Trained all winter on inexpensive single reed poly calls . Now with this accomplished plan to purchase some new calls. Cabela's was my next step to try some calls. The gift of this call would start me as a loyal Fox and Pfortmiller customer.


----------



## Ref

My wife just threw all my calls in the garage sale. I need a quality call like F & P. Count me in. Thanks.

Ref


----------



## boelke116

I need a new one, mine is 20 years old. Thanks guys!!!


----------



## STINGER

I want in .................. the reason I need a new duck call is because my son took a liking to my old one and he's starting to sound pretty darn good on it and I'd hate to ask for it back ................


----------



## Burly1

Thanks for the contribution Fox and Pfortmiller! I need a new call because johnsona steps on mine or loses half of it every year. Burl


----------



## destoned

The reason I would love to win this call is I hunt Quebec, Canada and am not sure I will be seeing it around my area to try. If it sounds as good as it looks I would suggest it to the local stores to distribute it, since they seem to sell only the lower end makes. p.s. You should have a mp3 link so we could hear the sound of this call.


----------



## J.D.

Thanks for the giveaway........the reason I could use another call is that you can never have too many duck calls, and it looks like those probly have a pretty unique sound to them.....Thanks again! :beer:


----------



## RWHONKER

Count me in. The reason I need a different duck call is because I am to cheap to buy a new one. I am still using the one I bought ten years ago.


----------



## fox412

Thanks for supporting the sight and the great freebie Fox pfortmiller.
I need the duck call because I bought a new goose call this year and my wife won't let me buy any more for a while. April 12th is also my birthday too


----------



## zettler

First, the I want to take this opportunity to express my appreciation to Fox and Pfortmiller for all the great giveaways.

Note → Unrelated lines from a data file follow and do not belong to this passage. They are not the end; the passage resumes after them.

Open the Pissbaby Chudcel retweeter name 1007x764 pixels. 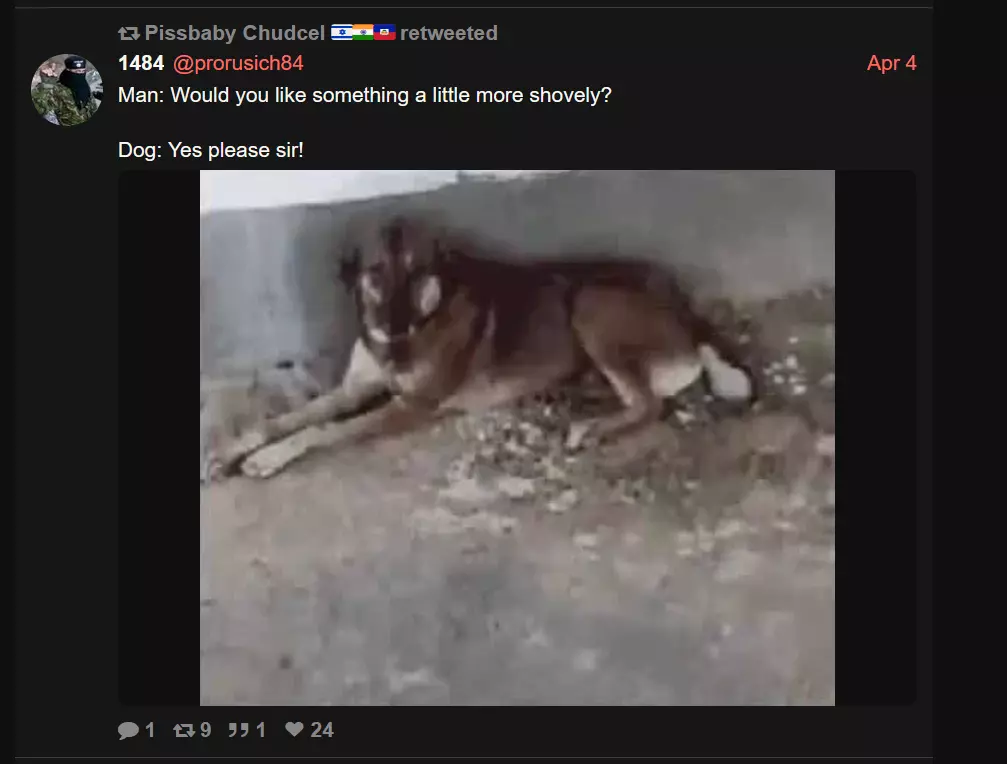(234, 33)
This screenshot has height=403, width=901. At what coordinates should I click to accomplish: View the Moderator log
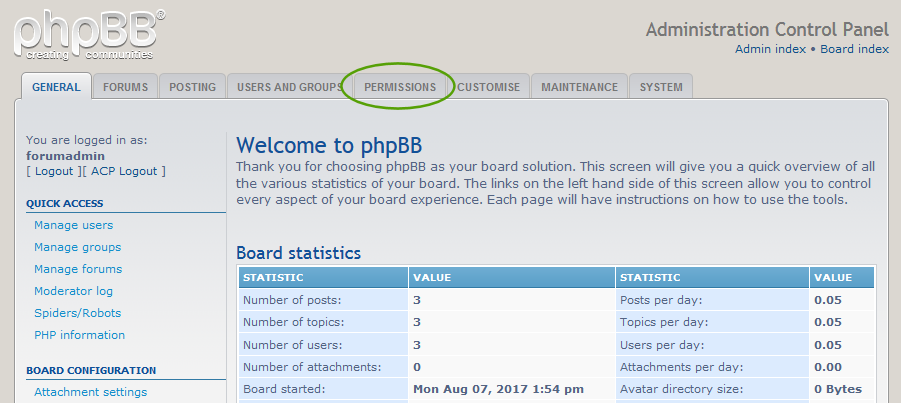pyautogui.click(x=73, y=291)
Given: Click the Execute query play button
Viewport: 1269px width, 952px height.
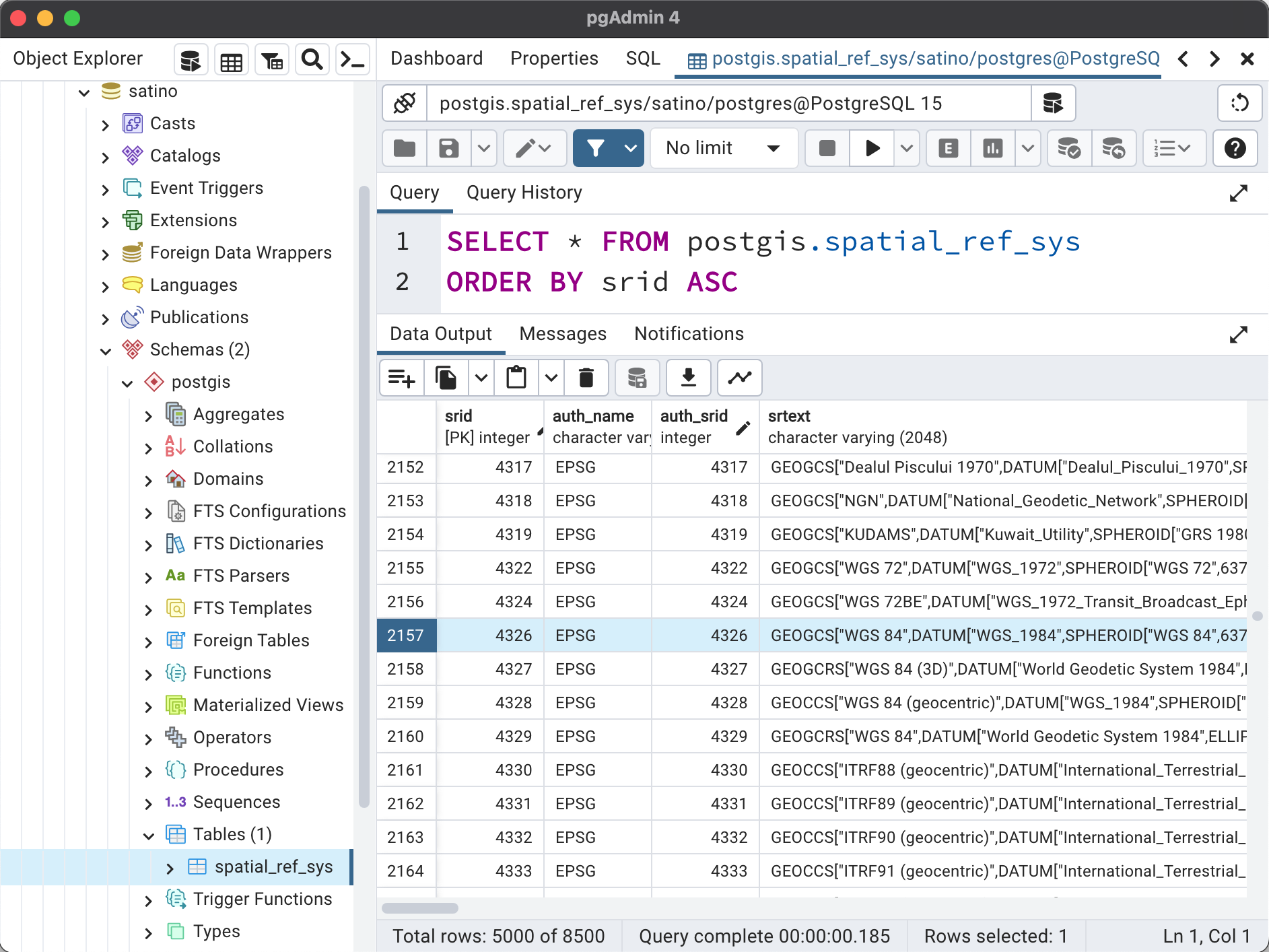Looking at the screenshot, I should click(872, 148).
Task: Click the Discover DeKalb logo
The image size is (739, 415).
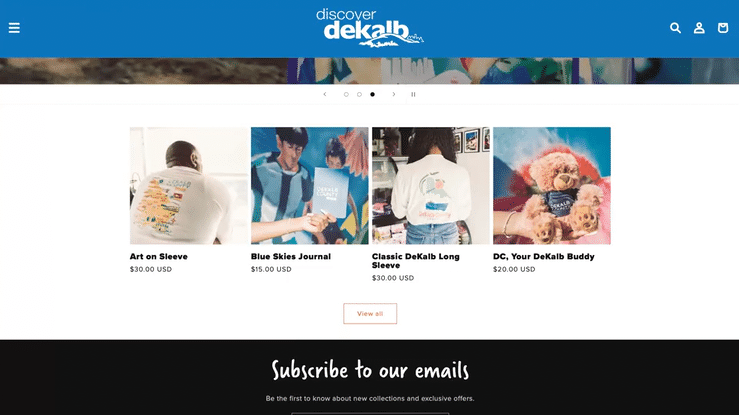Action: [370, 28]
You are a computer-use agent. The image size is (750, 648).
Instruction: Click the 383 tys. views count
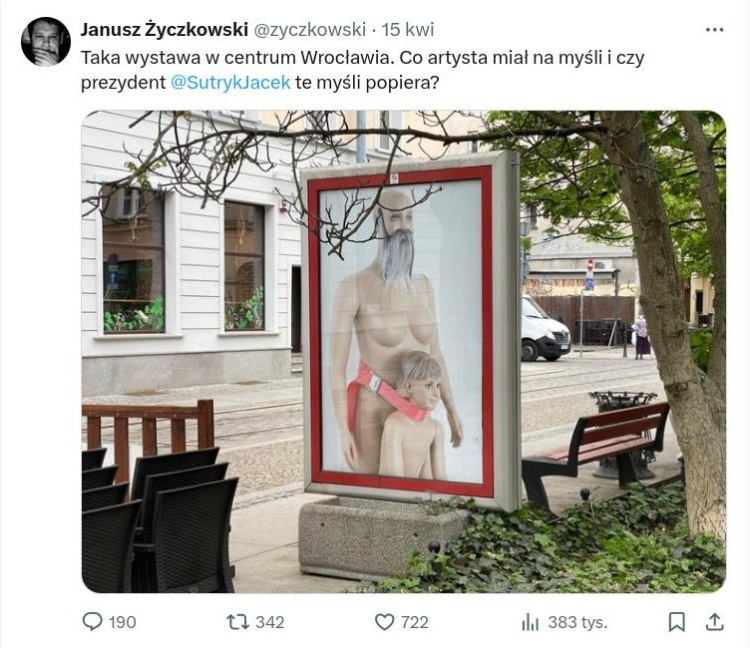578,622
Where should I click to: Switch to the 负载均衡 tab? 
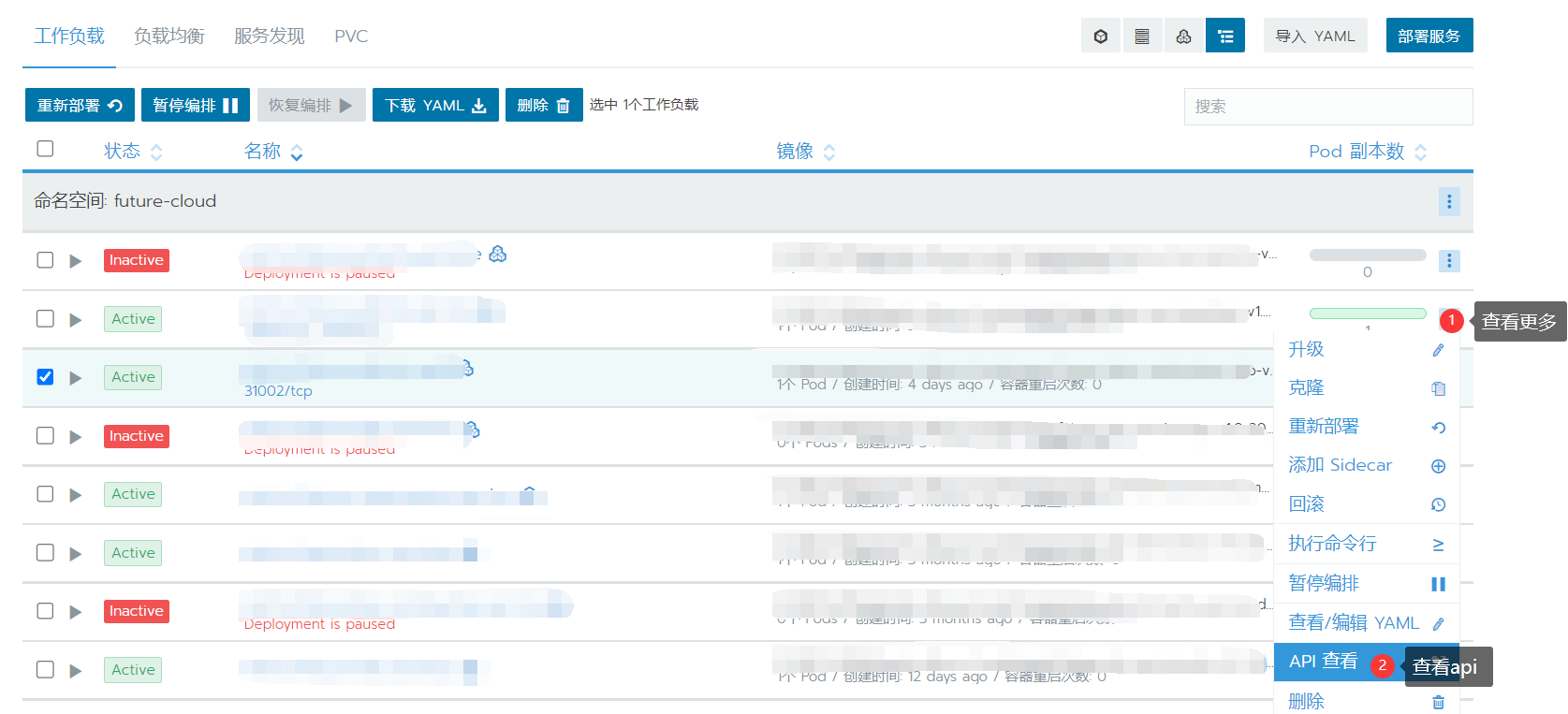tap(169, 36)
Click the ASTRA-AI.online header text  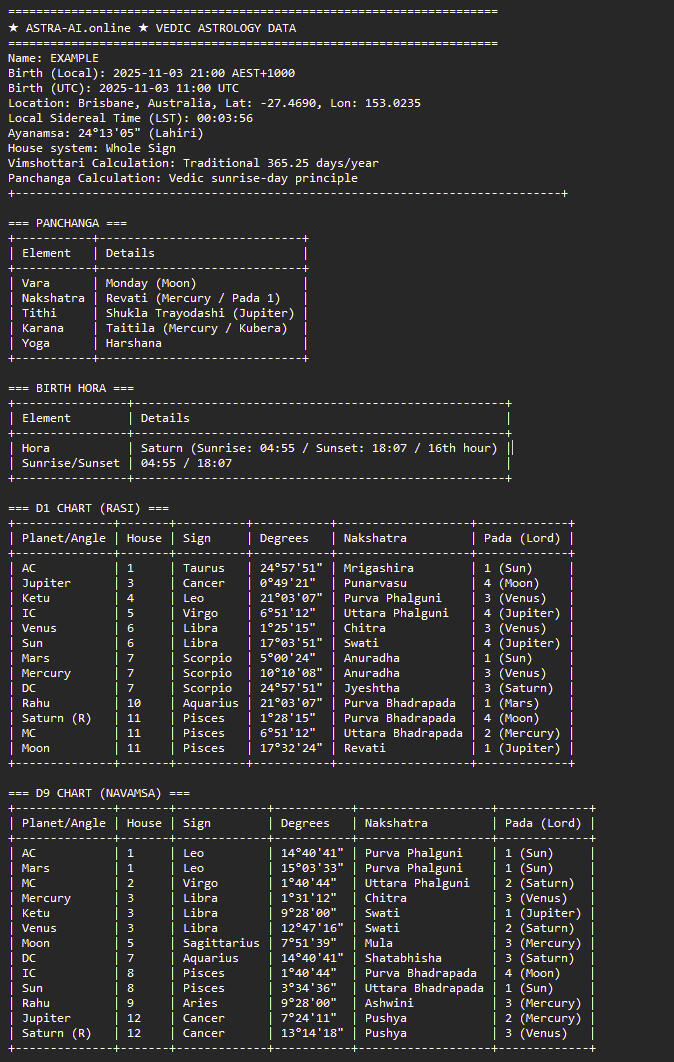(152, 28)
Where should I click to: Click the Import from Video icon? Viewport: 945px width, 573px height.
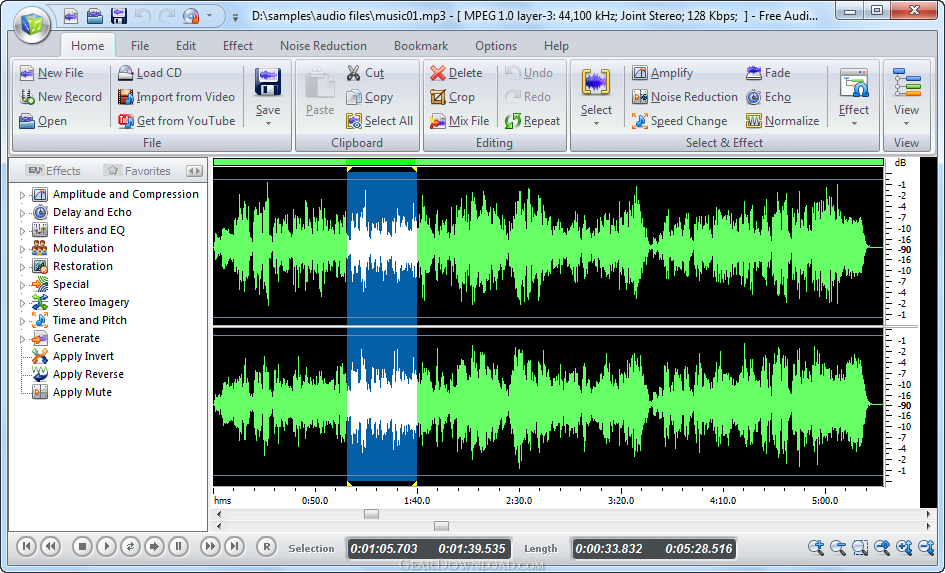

While I haven't won anything over the last fifteen years except the pleasure of hunting with a number of great guys in North Dakota (which is ample in my book), this just might be what the doctor ordered to cure me of being known as a "Hen Killer"! 

Thank you all.


----------



## Choclab

Great looking calls. I lost my lanyard full of calls in the bottom of the lake and might as well begin a new string with a F & P - Thanks


----------



## WARDEN247

I need a new duck call because a new duck call is like a new horn. You don't know what kind of sounds are actually out there until you have blown them all. Boy that doesn't sound right. Maybe it is just because I need a good quality call to go on my lanyard!! Thanks


----------



## stoeger

I could use a new one to replace my old call. Thanks Fox & Pfortmiller Calls.


----------



## goosehunter14

I would need one of the calls becuase I am just starting out on goose hunting, and I need some gear. But I have to save up for something else  Also my birthday was on march 26 and I turned 14. I was wanting to go spring snow goose hunting. Well I hope get a call  lol 
(little pun there). My friend wants to take me hunting but I don't have a call and I want to be able to practise.

thanks


----------



## woodpecker

Thanks Fox & Pfortmiller

I need a new duck call because my wife says I don't!


----------



## Brad Harris

Thanks Fox and Pfortmiller for all the great giveaways.

I need a new call because I am headed to college and will be hunting with a very limited bidget.


----------



## R y a n

I'd have to agree with Field Hunter's reasoning! LMAO at that reply as it is SOOO True! I need a new call, as my old call was a great giveaway call from Knight & Hale at a DU convention several years ago! Thanks for the opportunity!

Ben Elli (Benelli ..the real  user Benelli ) :sniper:


----------



## dunkonu

Thanks Fox and Pfortmiller for another giveaway.
I need a new duck call, my other one is getting to be an antique.


----------



## maple lake duck slayer

Thanks guys. I need a new call because I have never been good at calling and have never had a good call. I hope to change this.


----------



## greenhead

Thans Fox and Pfortmiller a lot. Count me in.


----------



## Vandy

I could use a new call because the one I use now is going to be retired soon. It is one of my Grandpa's old Faulk's.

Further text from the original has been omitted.